## Required actions
• a. Copy the Super Bowl stock market article word for word, from "Since the first" up to and including "the American Conference.".
• b. In the Super Bowl stock market article, who won the first Super Bowl in 1967, and what was the score?
• c. Continue the Super Bowl stock market article from its last sentence.

## Exercise passage
============

A win on Sunday by the New England Patriots in Super Bowl XVIII might help ease the pain of Boston fans who watched their Red Sox fall victim yet again to the "Curse of the Bambino" last October in Yankee Stadium. But a Patriot victory over the Carolina Panthers would also suggest that the bull market of 2003 is about to come to a screeching halt in 2004 — at least according to one indicator with an 81 percent success rate.
/ Source: Forbes

A win on Sunday by the New England Patriots in Super Bowl XVIII might help ease the pain of Boston fans who watched their Red Sox fall victim yet again to the "Curse of the Bambino" last October in Yankee Stadium. But a Patriot victory over the Carolina Panthers would also suggest that the bull market of 2003 is about to come to a screeching halt in 2004 — at least according to one indicator with an 81 percent success rate.

Since the first Super Bowl in 1967, when Vince Lombardi's Green Bay Packers whipped the Kansas City Chiefs, 35-10, the Super Bowl Stock Market Predictor has been an astonishingly accurate — albeit somewhat silly — indicator of stock market direction for the rest of the year. The theory holds that when a team from the original National Football League wins the championship, stocks rise. When a team from the now-defunct American Football League wins, that's bearish. The two leagues merged in 1971, with most original NFL teams in the league's National Conference and AFL teams in the American Conference.

============

Collected data:

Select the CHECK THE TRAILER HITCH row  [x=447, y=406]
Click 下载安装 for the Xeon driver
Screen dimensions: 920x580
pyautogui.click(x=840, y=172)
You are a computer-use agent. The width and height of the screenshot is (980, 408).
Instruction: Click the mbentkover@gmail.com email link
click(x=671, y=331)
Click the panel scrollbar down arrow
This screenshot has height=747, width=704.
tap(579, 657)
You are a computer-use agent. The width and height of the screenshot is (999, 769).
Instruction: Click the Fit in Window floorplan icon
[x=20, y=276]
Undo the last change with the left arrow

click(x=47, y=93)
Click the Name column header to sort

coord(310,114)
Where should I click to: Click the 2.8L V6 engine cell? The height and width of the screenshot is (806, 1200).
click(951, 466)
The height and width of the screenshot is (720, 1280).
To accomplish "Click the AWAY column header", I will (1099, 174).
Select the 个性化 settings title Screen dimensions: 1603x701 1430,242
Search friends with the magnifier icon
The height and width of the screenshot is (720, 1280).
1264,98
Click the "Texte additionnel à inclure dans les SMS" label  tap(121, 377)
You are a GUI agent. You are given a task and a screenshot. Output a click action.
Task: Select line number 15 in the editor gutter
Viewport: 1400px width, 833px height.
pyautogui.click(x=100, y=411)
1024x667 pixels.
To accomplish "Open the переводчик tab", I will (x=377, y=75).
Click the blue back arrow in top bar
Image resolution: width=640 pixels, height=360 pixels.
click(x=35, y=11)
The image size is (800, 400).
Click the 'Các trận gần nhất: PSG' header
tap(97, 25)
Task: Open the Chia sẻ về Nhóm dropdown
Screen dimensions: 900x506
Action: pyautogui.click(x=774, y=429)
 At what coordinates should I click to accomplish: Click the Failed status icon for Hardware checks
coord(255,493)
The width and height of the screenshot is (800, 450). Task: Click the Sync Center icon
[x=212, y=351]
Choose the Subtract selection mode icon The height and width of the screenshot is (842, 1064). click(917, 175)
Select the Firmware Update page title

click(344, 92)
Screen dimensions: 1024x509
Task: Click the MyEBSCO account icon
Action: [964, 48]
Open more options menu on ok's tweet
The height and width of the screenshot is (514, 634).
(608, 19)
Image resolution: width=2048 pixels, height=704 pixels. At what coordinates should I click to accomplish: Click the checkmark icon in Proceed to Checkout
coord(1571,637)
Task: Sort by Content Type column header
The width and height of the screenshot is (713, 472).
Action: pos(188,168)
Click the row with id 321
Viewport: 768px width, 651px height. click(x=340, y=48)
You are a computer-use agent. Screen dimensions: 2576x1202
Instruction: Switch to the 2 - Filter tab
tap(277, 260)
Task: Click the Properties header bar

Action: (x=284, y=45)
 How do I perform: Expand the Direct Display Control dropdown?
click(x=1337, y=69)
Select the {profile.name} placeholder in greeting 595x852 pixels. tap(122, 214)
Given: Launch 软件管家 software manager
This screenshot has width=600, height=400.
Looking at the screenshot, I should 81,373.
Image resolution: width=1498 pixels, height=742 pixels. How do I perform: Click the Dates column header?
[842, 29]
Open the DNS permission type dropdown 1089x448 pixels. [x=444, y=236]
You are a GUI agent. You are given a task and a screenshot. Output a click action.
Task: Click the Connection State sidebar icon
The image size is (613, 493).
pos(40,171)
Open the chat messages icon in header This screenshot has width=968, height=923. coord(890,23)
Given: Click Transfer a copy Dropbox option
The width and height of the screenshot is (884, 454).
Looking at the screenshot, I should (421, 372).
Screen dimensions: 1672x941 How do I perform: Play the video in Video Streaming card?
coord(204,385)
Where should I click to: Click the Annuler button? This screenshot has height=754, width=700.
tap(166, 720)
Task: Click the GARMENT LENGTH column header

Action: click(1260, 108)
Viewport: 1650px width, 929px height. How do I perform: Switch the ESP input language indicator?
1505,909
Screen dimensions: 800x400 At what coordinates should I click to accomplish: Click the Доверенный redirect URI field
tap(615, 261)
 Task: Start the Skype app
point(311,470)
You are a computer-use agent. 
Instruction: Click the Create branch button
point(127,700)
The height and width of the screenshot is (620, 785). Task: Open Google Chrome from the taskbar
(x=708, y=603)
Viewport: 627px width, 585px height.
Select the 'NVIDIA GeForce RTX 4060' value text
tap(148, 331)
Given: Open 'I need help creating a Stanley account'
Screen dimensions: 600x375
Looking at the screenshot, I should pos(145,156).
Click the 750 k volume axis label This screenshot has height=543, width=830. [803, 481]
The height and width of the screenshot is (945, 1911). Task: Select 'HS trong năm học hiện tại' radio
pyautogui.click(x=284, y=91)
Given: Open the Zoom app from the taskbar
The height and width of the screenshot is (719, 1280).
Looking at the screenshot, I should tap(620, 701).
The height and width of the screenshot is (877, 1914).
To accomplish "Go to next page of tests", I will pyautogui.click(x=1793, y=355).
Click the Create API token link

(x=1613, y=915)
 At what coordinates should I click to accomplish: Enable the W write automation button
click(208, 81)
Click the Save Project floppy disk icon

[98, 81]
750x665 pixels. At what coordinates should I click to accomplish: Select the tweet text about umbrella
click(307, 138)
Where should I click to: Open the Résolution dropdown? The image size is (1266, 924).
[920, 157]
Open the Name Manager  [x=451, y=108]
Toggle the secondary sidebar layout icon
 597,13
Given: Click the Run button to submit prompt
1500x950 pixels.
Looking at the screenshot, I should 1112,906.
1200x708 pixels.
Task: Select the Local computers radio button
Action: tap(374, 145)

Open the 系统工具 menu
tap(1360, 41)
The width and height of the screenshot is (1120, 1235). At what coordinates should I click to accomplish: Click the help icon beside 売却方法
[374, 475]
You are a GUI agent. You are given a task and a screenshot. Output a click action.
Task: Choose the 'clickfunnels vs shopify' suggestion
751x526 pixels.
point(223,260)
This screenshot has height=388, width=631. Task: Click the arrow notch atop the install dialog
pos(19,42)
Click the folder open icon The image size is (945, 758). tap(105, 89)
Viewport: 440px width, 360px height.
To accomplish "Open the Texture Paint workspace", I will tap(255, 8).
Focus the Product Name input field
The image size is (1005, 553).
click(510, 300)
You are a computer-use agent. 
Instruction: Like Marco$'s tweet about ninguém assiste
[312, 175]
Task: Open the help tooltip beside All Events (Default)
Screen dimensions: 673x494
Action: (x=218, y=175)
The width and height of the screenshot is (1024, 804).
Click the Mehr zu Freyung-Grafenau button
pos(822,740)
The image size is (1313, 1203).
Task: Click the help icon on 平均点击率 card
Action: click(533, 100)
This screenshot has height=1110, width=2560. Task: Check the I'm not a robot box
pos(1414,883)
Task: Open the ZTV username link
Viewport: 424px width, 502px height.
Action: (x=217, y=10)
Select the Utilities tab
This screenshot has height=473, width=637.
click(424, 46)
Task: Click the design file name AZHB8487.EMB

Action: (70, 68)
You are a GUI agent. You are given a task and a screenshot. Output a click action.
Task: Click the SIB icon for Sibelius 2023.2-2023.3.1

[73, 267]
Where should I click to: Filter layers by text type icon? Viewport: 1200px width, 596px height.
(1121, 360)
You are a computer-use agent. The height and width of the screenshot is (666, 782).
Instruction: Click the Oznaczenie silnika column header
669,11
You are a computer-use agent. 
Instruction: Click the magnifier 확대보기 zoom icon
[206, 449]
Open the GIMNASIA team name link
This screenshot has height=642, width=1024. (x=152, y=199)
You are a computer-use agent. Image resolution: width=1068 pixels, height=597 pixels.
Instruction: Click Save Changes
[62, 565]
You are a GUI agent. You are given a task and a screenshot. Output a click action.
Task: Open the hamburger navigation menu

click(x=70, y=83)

============

## Answers
• a.
Since the first Super Bowl in 1967, when Vince Lombardi's Green Bay Packers whipped the Kansas City Chiefs, 35-10, the Super Bowl Stock Market Predictor has been an astonishingly accurate — albeit somewhat silly — indicator of stock market direction for the rest of the year. The theory holds that when a team from the original National Football League wins the championship, stocks rise. When a team from the now-defunct American Football League wins, that's bearish. The two leagues merged in 1971, with most original NFL teams in the league's National Conference and AFL teams in the American Conference.

• b. Vince Lombardi's Green Bay Packers beat the Kansas City Chiefs, 35-10.

• c.
Using the Dow Jones Industrial Average, the S&P 500 Index and the NYSE Composite as market proxies, the prophecy of the pigskin has correctly called the direction of at least two of the three 30 times, while it blew the call seven times. A four-year skid of bum results ran from 1998 to 2001, but the predictor was back on track the last two years. The victory by the AFC's Patriots in 2002 preceded a double-digit drop in the Dow, and last January's 48-21 rout of the AFC's Oakland Raiders by the NFC's Tampa Bay Buccaneers came less than two months before the market staged its dramatic bullish turnaround in March of 2003.

Longtime Wall Street guru Robert H. Stovall, who now manages money (including Harley-Davidson's pension funds) at Wood Asset Management in Sarasota, Fla., has been the self-appointed "custodian" of the Super Bowl indicator since 1979. He wrote about it in a marketing piece for his then-employer, Dean Witter Reynolds, borrowing the idea from New York Times sportswriter Leonard Koppett.

Harley's sensible management in Milwaukee need not worry, however, that Stovall is making investment decisions with their money based on the outcome of a football game. Stovall readily admits that "the existence of statistical correlation between two sets of data does not imply any causal link between two pastimes as unrelated as football and the stock market."

But what can account for the astonishing accuracy of the indicator? Stovall points out that more teams are tied to the NFC than the AFC — the Colts, Steelers, Ravens and Browns all have origins in the old league — and that the market goes up more frequently than it goes down. Although the Carolina Panthers (like the Bucs last year) are an expansion team that wasn't around in the days of the AFL, they're established in the NFC and, according to Stovall, represent the bullish bet on the market.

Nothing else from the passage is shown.